I was reflecting with my friend Deborah Smith a few days ago on my early training in #latentprints. In my case, it was 45 years ago. I was a patrol officer in Kerrville, Texas. I had already been processing #crimescenes for four years when the assistant chief, Bill Beasley, caught me in the parking lot after work one day and asked if I would like to go to school at Texas DPS Academy to learn #fingerprints. When I returned, he said, I would be Kerrville’s first Fingerprint Officer. I would have the rank of Detective and get bumped up to sergeant’s pay. Bill and the Chief, Scotty Evans, had picked me because out of 25 officers on the force, I was the only one with a BS degree. Of course I said “Yes!”

I was eager to expand my skills and took full advantage of the opportunity. Texas DPS Academy had a dormitory, a cafeteria, and classrooms reminiscent of any college campus, only on a smaller scale. The “I.D. Officers School” was two weeks of latent print processing, Henry classification, searching and filing by Henry, and fingerprint comparisons. It was, for its time, “all you need to know about fingerprints.”

The lead instructor was Gaston McDonald. His two aides were Danny Carter and Claude Stephens. Claude later went to the Potter County Sheriff’s Office in Amarillo, Texas.

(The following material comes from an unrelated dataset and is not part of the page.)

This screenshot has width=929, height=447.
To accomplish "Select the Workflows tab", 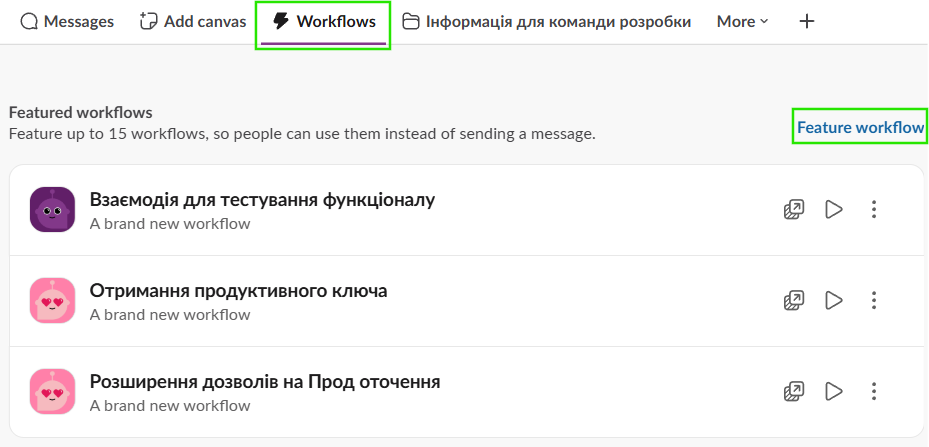I will [324, 21].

I still remember Gaston drilling the students on Henry classification. It must have taken, because I can still classify with only occasional reference to the little cheat card they handed out. The line Gaston repeated hundreds of times during training was “Don’t ask me why. If you ask me why, the answer will always be ‘Because I said so.’ ” And, indeed, that was Gaston’s method of training. We learned the rules and the dogma without any explanation as to the reasons behind them.

Once we had learned to classify, we each were given a test stack of ten inked fingerprint cards to classify and search through the state’s Henry files. As I recall, there were about 3 million cards in the files at that time. If the subject was in the files, we had to find the card and copy the State ID number on our card. If the subject was not in the files, we had to note that on our tenprint card.

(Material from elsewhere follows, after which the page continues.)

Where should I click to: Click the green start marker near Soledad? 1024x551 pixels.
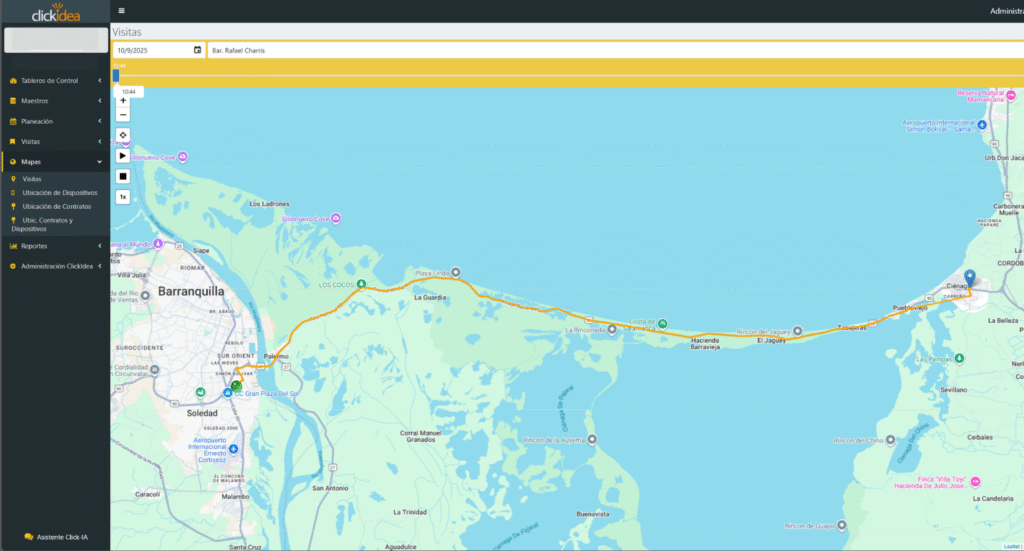point(235,385)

The main thing I remember about the latent print comparison training in that first class at DPS Academy was the “latent” prints on lift cards. That was back in the days before photocopier or “Xerox” machines were in common use. Gaston and his aides had cut small pieces of inked prints out of surplus inked print cards and taped them onto latent print lift cards. We pretended they were latent print lifts. These “latents” and the inked prints we compared them to were surplus cards from the files of arrestees who had multiple arrests. At the time, a person’s first arrest went into the Henry files. Subsequent arrests went into file folders by last name alphabetically. It was the subsequent arrest cards that got cut up into tiny pieces and used for latent print training.